Often misrepresented by reports focusing on crime and anti-social behaviour, this distorted view of Harehills leaves little room for celebrating its many positives. There are few parts of Leeds where you will find a stronger sense of community and a grassroots spirit that has been lost in other more invested in parts of the city.
Enriched by its long history of immigration and social change Harehills is a place where Eid, Christmas and Diwali are all celebrated with equal fervor.
With the nationally famous St James Hospital (know to locals as Jimmy’s) dominating the skyline Harehills has a lot to be proud of and a lot to offer those looking to discover one of Leeds’ biggest underdogs.
Like anywhere else these days, plenty of good quality airbnbs can be found dotted across Harehills. The area is lacking in terms of decent hotels however, being such a short distance from town this shouldn’t be a huge barrier to visiting.
You will be spoilt for choice in the city centre with accommodation to suit all budgets. One of Leeds’ most interesting spots to stay, Leeds Art Hostel has recently relocated to sit on the outskirts of town, just south of Harehills.
Still in redevelopment before opening its doors to the public, the Art Hostel will offer unique curated rooms for guests to explore. If the previous incarnation of the Art Hostel is anything to go by expect everything from pink fuzzy walls to industrial bed frames. Definitely one to keep an eye on.
Harehills rivals the city centre in terms of place to grab a tasty bite. Price wise, it has the upper hand with it being somewhat of a challenge to spend more than a tenner to fill your boots.
For Indian, head to Anand Sweets where you can get a vegetarian thali or chaat for under a fiver. And don’t forget to grab some freshly made Indian sweets for dessert. In the mood for some baked goods? Pop over to Karpaty Bakery for freshly baked Polish breads and sweet treats, the Pączki (Polish doughnut) is particularly delicious.

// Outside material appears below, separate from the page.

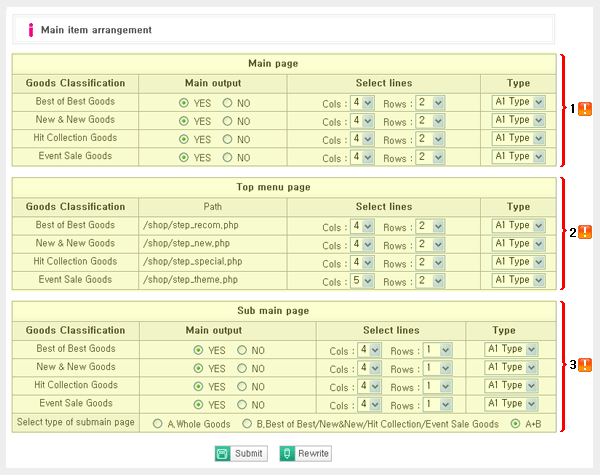The image size is (600, 475).
Task: Click the orange alert icon beside section 3
Action: (585, 365)

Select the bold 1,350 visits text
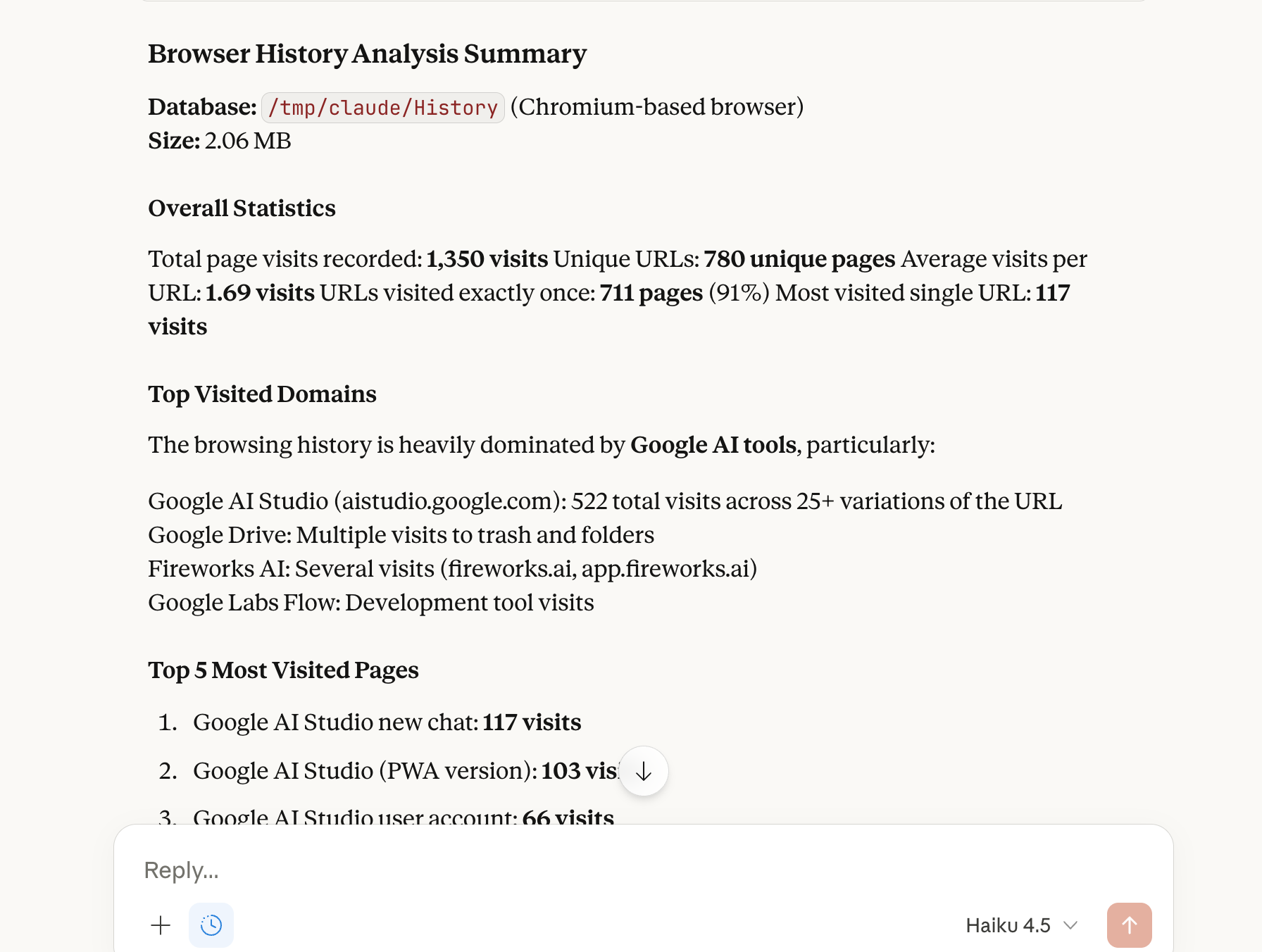point(487,259)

For Ethiopian and Eritrean food you’ll struggle to choose between Piassa and Abyssinia which both serve up traditional veggie and meat stews on wonderfully bitter injera – the traditional bread and preferred utensil of Ethiopian and Eritrean cuisine. Don’t pass up the opportunity to finish your meal off with a coffee ceremony where you will be treated to the revitalising joys of having coffee beans freshly roasted at your table.
Food exploration doesn’t end with restaurants in Harehills. With local butchers and greengrocers scattered across Harehills Lane it’s a truly wholesome shopping experience that harks back to the good old days of going from shop to shop for your weekly fare. The main difference being that as well as getting your spuds and cauliflower you can also pick up some mangoes and okra. Don’t worry if you’re pressed for time, Harehills is also served by several larger supermarkets including Morrisons and CC Continental.
The strong community spirit in Harehills has led to the formation of several grassroots projects, all aimed at improving and celebrating the area. What better way to get to know a community than to roll your sleeves up and get stuck in? The voluntary opportunities in Harehills are endless. Check out Harehills in Bloom if you fancy helping to maintain local green spaces and brighten up residential areas with flower beds. If DIY is your thing head to Canopy Housing to help renovate empty properties for homeless families.
For children and teens CATCH offers a huge range of activities and trips to get involved with including dance and taekwondo. The Thackray Medical Museum offers a fascinating look into the history of disease and medicine in Leeds, it’s a perfect outing to get educated and slightly grossed out all at once.
Harehills is nestled in the middle of three public parks. The closest being Harehills Park which offers luscious green space for walking and picnicking as well as a football pitch and tennis courts.
Just past Roundhay Road you will find Potternewton Park, famous as the starting point for Chapeltown Carnival – Europe’s longest-running Carribean Festival – on the August bank holiday weekend every weekend.
A short busride from Roundhay Road will bring you to Roundhay Park, one of Europe’s largest urban parks complete with lake, woods and fountain. Having hosted concerts from the likes of Madonna, Springsteen, and Michael Jackson in the 80s and 90s, Roundhay has recently started hosting events such as On Roundhay, Pub in the Park, and Ed Sheeran live.
If you’re looking to get active, Fearnville Leisure Centre is a 10 minute bus ride from Harehills Lane offering a swimming pool, gym facilities and a range of exercise classes.
Over the summer Harehills boasts many community events such as Harehills Festival and local fates. These are often advertised inside The Compton Centre which also offers internet and PC access as well as a well stocked library.
Did you know?
Harehills has a long history of immigration starting with Irish immigrants in the 1820s, coming to Leeds during the Industrial boom. This was followed by the arrival of Jewish immigrants towards the end of the 19th century fleeing persecution from Russia and Poland. Post-WW2 Harehills began to see the arrival of South Asian and Carribean immigrants.